Por si aún quedaran dudas de que la búsqueda obsesiva de la seguridad absoluta puede conducir a la pérdida de las libertades esenciales (la de seguir viviendo es, sin duda, la base de todas ellas), considérese el modo como mister Menezes fue asesinado por el Estado en cuya cúspide brilla la ancestral Majestad Británica. Narran testigos presenciales que fue expeditivamente ejecutado con cinco disparos en la cabeza, tendido boca abajo en el suelo y sin empuñar arma alguna ni mostrar otros signos de resistencia que el haber escapado de unos individuos de paisano que, pistola en mano, le dieron el alto e iniciaron sin más su persecución.
Bien está que ahora, ante el desgaste político que este incidente pueda producir en el Gobierno, se inicie una investigación que permita saber qué órdenes, opiniones o reglamentos convierten a un estamento policial, tradicionalmente eficaz y de democrático talante, en un grupo de pistoleros de gatillo fácil que aplican la norma de «primero disparar a matar y luego averiguar». Pero las rebuscadas explicaciones oficiales sobre la necesidad de disparar a la cabeza a un presunto suicida se deshacen en cuanto se advierte la ineficacia de unos servicios de inteligencia capaces de convertir a un pacífico ciudadano en un peligroso terrorista.

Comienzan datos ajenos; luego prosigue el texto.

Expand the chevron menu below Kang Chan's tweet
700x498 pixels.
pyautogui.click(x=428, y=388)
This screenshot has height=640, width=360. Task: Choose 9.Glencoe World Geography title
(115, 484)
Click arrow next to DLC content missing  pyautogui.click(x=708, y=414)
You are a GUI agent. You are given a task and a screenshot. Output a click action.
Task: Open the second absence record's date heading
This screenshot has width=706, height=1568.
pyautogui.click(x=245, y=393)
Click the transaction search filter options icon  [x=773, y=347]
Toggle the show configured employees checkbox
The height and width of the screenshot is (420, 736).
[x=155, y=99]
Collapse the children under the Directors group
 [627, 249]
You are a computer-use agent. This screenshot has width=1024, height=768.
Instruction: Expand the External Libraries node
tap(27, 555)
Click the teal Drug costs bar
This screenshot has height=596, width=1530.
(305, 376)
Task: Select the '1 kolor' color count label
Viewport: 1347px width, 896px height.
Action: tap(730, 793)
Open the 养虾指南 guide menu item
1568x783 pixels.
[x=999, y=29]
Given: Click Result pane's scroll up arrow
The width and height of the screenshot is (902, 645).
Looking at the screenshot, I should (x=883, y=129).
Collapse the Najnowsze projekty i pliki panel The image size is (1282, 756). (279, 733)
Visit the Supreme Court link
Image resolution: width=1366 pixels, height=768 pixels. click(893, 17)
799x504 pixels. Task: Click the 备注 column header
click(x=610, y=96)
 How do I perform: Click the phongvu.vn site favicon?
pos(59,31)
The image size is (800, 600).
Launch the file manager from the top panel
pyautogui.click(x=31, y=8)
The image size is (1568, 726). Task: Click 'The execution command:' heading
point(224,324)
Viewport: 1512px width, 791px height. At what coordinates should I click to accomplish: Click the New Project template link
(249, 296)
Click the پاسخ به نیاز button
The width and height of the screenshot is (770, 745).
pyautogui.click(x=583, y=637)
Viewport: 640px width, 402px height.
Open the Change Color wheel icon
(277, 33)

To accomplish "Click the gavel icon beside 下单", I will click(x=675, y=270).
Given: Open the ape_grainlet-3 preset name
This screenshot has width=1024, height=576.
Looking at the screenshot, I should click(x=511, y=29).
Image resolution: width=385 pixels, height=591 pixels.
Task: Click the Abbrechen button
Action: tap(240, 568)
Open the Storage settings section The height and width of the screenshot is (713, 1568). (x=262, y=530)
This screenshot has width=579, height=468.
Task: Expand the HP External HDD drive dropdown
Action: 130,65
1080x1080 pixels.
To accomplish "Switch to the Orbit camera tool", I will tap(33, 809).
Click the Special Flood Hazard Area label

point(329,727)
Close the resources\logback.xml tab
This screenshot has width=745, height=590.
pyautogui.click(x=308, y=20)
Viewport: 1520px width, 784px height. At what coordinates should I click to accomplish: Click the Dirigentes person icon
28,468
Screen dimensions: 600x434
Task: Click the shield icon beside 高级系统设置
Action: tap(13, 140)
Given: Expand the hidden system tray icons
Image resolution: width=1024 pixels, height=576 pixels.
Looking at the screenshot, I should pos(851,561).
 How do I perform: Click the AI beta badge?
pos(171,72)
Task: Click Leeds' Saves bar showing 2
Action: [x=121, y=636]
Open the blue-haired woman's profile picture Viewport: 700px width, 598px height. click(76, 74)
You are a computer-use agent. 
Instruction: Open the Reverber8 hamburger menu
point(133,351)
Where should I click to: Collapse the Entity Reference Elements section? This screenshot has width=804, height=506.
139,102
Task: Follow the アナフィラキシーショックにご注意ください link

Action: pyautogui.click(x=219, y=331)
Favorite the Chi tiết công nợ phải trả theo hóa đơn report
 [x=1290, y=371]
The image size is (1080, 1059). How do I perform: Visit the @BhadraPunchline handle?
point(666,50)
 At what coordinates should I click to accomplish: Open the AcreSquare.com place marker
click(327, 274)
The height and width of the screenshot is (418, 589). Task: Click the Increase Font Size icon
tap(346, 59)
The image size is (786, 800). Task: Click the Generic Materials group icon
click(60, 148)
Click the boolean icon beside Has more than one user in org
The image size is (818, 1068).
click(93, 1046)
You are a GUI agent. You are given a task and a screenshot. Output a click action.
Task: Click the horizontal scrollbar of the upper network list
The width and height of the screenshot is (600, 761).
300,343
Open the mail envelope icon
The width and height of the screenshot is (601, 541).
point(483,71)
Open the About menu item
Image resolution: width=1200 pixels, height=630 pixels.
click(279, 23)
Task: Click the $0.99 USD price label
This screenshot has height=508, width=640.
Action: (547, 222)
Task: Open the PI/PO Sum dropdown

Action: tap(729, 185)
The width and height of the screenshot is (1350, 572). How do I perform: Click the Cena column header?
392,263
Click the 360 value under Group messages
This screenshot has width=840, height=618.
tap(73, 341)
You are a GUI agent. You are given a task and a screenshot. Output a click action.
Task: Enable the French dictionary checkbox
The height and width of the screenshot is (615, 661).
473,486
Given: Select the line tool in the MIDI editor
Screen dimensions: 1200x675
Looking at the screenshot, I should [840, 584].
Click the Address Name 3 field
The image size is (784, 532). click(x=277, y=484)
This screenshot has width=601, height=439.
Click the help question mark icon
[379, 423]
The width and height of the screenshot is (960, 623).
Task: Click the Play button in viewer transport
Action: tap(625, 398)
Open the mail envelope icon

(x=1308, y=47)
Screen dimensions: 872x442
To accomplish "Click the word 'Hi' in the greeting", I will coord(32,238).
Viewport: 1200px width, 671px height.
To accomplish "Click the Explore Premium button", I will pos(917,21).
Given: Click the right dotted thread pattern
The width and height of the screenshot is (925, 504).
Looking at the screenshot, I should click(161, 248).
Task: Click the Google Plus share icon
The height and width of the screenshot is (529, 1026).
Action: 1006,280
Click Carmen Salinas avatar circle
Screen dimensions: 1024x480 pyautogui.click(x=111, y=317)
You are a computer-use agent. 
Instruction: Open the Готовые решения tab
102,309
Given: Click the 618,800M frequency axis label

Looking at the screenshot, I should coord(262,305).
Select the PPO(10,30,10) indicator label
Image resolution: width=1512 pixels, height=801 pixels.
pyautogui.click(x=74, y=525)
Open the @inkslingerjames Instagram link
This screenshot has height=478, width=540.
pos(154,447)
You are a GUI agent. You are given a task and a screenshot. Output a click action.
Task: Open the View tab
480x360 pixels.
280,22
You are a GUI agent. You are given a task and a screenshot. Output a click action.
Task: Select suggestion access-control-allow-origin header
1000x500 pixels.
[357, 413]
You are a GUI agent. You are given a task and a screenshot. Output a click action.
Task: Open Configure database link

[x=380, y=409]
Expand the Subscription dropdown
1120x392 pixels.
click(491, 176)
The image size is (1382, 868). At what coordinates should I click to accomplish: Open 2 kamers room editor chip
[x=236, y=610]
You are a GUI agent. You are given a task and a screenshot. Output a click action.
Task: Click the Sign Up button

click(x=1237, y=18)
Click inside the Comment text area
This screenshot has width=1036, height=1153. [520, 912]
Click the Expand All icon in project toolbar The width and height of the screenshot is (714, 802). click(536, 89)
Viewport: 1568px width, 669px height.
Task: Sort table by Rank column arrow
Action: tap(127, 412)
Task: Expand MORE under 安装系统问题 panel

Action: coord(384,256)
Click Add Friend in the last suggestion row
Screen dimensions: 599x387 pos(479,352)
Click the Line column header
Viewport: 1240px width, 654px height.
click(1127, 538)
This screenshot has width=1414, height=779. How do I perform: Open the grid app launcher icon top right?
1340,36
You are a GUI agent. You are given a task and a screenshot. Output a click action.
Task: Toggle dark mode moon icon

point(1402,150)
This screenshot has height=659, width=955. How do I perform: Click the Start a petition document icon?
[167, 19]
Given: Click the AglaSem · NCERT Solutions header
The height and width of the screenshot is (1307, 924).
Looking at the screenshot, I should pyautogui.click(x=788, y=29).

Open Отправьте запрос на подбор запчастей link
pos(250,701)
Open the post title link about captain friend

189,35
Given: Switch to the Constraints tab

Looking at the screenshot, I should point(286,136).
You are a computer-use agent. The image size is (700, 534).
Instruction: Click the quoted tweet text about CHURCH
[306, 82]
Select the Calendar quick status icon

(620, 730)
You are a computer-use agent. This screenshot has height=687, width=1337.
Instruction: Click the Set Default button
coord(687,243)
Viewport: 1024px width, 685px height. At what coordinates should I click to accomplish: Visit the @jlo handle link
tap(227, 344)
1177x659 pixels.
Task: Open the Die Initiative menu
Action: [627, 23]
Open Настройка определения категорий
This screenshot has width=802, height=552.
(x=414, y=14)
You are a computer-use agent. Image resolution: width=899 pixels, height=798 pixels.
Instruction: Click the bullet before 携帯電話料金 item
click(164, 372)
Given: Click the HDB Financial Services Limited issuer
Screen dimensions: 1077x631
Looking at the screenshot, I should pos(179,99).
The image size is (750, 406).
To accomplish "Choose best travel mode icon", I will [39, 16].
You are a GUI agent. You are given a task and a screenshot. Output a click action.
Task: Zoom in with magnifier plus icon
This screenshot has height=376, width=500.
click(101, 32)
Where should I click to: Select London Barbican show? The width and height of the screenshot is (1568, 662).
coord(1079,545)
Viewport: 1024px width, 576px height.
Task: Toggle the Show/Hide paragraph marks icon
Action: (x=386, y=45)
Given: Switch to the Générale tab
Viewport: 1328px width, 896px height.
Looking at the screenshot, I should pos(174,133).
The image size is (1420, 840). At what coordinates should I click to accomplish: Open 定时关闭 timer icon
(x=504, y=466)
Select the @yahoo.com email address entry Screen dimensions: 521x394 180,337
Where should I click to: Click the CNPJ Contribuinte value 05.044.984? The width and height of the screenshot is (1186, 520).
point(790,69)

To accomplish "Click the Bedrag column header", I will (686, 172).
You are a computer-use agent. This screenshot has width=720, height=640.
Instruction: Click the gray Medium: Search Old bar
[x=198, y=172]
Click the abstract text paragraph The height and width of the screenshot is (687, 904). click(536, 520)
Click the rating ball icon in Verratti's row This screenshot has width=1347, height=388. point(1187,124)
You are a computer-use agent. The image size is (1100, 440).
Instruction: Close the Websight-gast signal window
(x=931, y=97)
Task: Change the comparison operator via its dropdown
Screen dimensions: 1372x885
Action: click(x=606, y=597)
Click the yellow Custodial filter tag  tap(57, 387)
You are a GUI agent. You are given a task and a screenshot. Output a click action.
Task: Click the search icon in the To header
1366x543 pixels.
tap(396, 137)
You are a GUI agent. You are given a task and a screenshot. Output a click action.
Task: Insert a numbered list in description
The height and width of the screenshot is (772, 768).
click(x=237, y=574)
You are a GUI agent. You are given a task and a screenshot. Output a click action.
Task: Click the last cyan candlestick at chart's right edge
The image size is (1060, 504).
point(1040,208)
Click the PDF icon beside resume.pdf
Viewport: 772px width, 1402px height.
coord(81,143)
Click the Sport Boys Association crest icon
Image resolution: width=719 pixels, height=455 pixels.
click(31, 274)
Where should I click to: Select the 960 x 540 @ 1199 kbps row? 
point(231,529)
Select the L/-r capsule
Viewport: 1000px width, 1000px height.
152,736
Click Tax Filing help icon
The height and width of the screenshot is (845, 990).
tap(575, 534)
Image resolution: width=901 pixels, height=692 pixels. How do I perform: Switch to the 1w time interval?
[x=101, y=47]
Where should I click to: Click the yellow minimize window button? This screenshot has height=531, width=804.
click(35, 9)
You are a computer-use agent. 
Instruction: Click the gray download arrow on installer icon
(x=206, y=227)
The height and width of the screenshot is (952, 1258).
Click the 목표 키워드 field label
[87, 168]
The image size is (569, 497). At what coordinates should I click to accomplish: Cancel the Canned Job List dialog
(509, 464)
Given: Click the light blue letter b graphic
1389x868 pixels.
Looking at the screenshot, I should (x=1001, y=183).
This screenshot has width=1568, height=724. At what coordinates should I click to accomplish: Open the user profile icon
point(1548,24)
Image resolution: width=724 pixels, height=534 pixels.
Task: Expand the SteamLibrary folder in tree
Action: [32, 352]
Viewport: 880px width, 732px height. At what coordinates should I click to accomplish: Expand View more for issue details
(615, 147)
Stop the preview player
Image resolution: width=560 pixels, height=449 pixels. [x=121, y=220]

Al menos, en este caso, hay que reconocer que la Policía londinense no ha recurrido a las malas artes, comprobadas en otras ocasiones y lugares, con las que se falsifican las pruebas que sean necesarias para justificar una «muerte por error», como dijo Sir Ian Blair, el jefe de la Policía Metropolitana. Recuérdese lo que se tramó en el cuartel donostiarra de Intxaurrondo para hacer creer que un presunto etarra, que había muerto torturado, se había escapado, cayendo al río y ahogándose en él. Algo parecido podría haberse tramado en el caso aquí comentado, a pesar de haberse producido en un espacio público, porque hasta uno de los testigos presenciales declaró a la BBC que el joven brasileño «parecía llevar encima un cinturón explosivo del que salían cables». ¿Hubiera testificado eso mismo ante un tribunal de justicia? ¡No le quepa al lector la menor duda! Además, creyéndolo así sinceramente. El miedo ayuda a ver cosas inexistentes que permiten justificarlo y vencer así la penosa sensación de cobardía personal. Ha ocurrido siempre y seguirá ocurriendo.
Hay quien acepta con resignación desmanes policiales como el aquí comentado, porque los considera el precio a pagar por una mejor seguridad. Pero ¿pensaría lo mismo si él o alguno de sus allegados fueran los que tuvieran que pagar con su vida esos métodos antiterroristas? Para Menezes, el dilema entre seguridad y libertad se resolvió trágicamente y sin derecho a apelar. Añadiré un patético detalle final. Tras los fallidos atentados del pasado jueves, un día antes de ser ejecutado en público, el brasileño había confiado a un amigo suyo que, asustado por lo ocurrido ese día en el Metro londinense, se iba a comprar una moto para viajar en superficie. No tuvo tiempo de hacerlo. La Policía que debía proteger a la vez su seguridad y su libertad puso fin a su vida. Poco segura está una sociedad en la que cualquier ciudadano puede correr la suerte de mister Menezes.